Enfin ja. This too shall pass.

Jaarplannen

(Pas op: rant)

Hoe graag ik mijn job ook doe, er zijn toch altijd van die aspecten waar je in zou schieten, nee?

Examens verbeteren, daar heb ik een hekel aan, maar het hoort bij de job: je moet nu eenmaal je leerlingen evalueren, en je bent effectief nog met je vak en je leerlingen bezig.

Jaarplannen daarentegen, dat is zo iets… Grrr. Ik wéét wat ik wil geven, ik weet wat ik ga geven, en ik wil dat gerust ook nog uitschrijven, al zal het met enig gemopper zijn. Maar als dat dan in detail moet, met leerplandoelstellingen en zo, dan vind ik dat al een pak minder. Maar bon, ik heb me er destijds ook doorgeworsteld, en met een veranderde cursus hoort dat er telkens weer bij. So be it.

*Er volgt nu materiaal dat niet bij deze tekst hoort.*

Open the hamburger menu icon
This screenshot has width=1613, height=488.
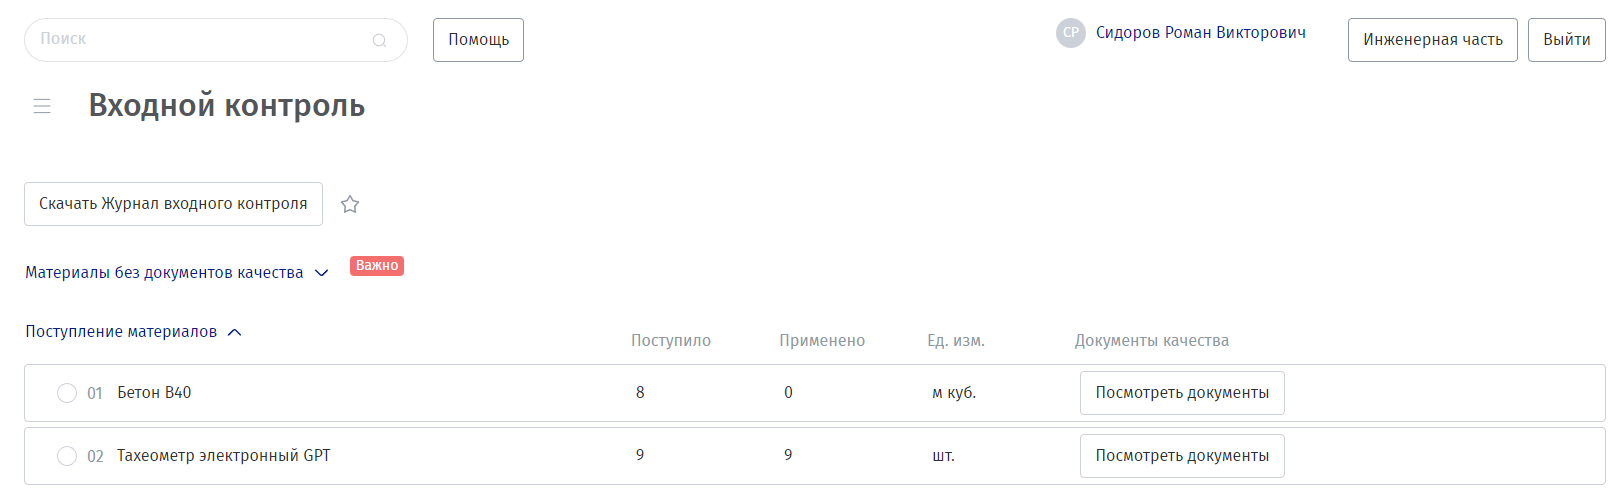click(42, 106)
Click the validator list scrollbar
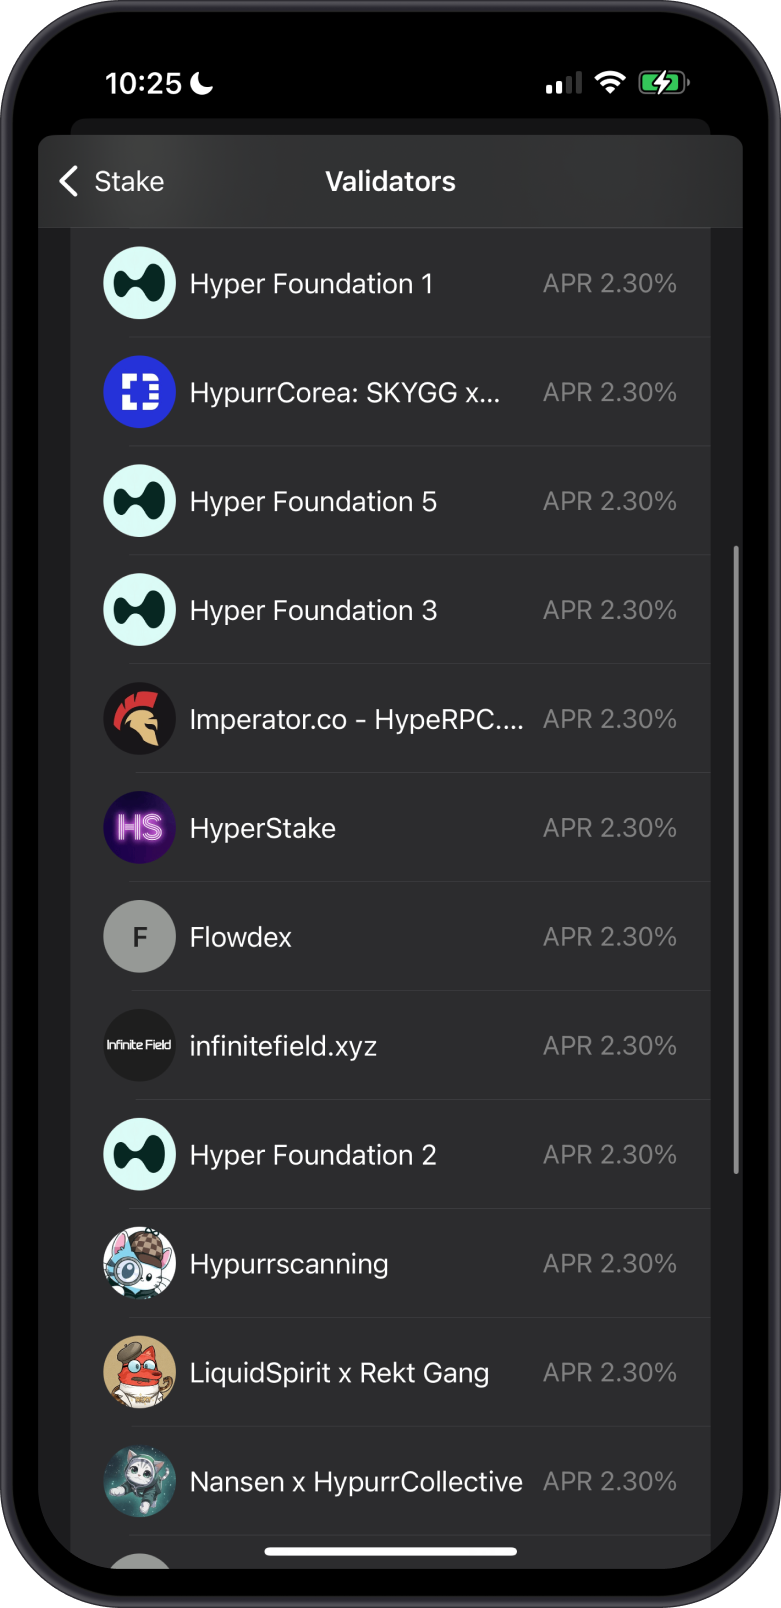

Die leerplandoelstellingen of LPDs zijn geen lachertje: daar zitten serieuze dingen tussen waar je al eens grondig over moet nadenken, maar ze zijn inherent aan het onderwijs: wat wil je bereiken met je lessen? Een voorbeeld: uit antieke cultuuruitingen afleiden hoe de Romeinen zichzelf en an­dere volkeren/culturen voorstelden en die voorstellingswijze vergelij­ken met hedendaagse beeldvorming over vreemde culturen.

Intussen zijn er echter ook nog VOETen bijgekomen. Voor de niet-onderwijsmensen: VakOverschrijdende EindTermen, ofte VOET. Doelstellingen die de leerlingen na het middelbaar moeten verworven hebben, ongeacht het vak. Om een voorbeeld te geven: naargelang de inhoud van je les “beschrijven ze de dynamiek in leef- en omgangsgewoonten, opinies waarden en normen in eigen en andere sociale en culturele groepen”. Dat soort dingen dus.

En nu moet dat ook nog allemaal eens digitaal. Oh, ik snap het best: dan kan je met een programmafilter meteen bekijken welke klassen welke VOET nog missen, en of je in je vak in totaal wel alle LPDs hebt gescoord. Ideaal als hulpmiddel voor de doorlichting die in het najaar komt, en waardoor alle jaarplannen binnen moesten voor 10 augustus.

Maar wat een gvds k*twerk is dat niet zeg? Ik heb er uuuren ingestoken, en dan ben ik nog een computerminded mens. Ik beklaag sommige van mijn collega’s, echt waar.

Urgh.

Hmpf.

We waren van plan om vandaag naar het Gravensteen te gaan (en meteen eens op de laatste dag van de solden te kijken voor een nieuwe bikini, want de sluiting van de mijne is kapotgesprongen in Tunesië), maar toen voelde Kobe zich niet lekker. Buikloop, zelfs bijna overgeven, en jawel, 38° koorts. Veel is dat niet, maar ik heb het ventje toch maar lekker in de zetel geposteerd. Hij ziet er slapjes uit, wil niks eten, en spurt om de zoveel tijd naar het toilet. Geen goed idee om ons buitenshuis te begeven dus.

De uitstap (en de bikini) zal voor een andere keer zijn. Ach ja. De tuin kan er maar wel bij varen. We gaan er eens invliegen vooraan, en de helft van die overwoekerde struik wegsnoeien. Wolf staat al te popelen om te helpen.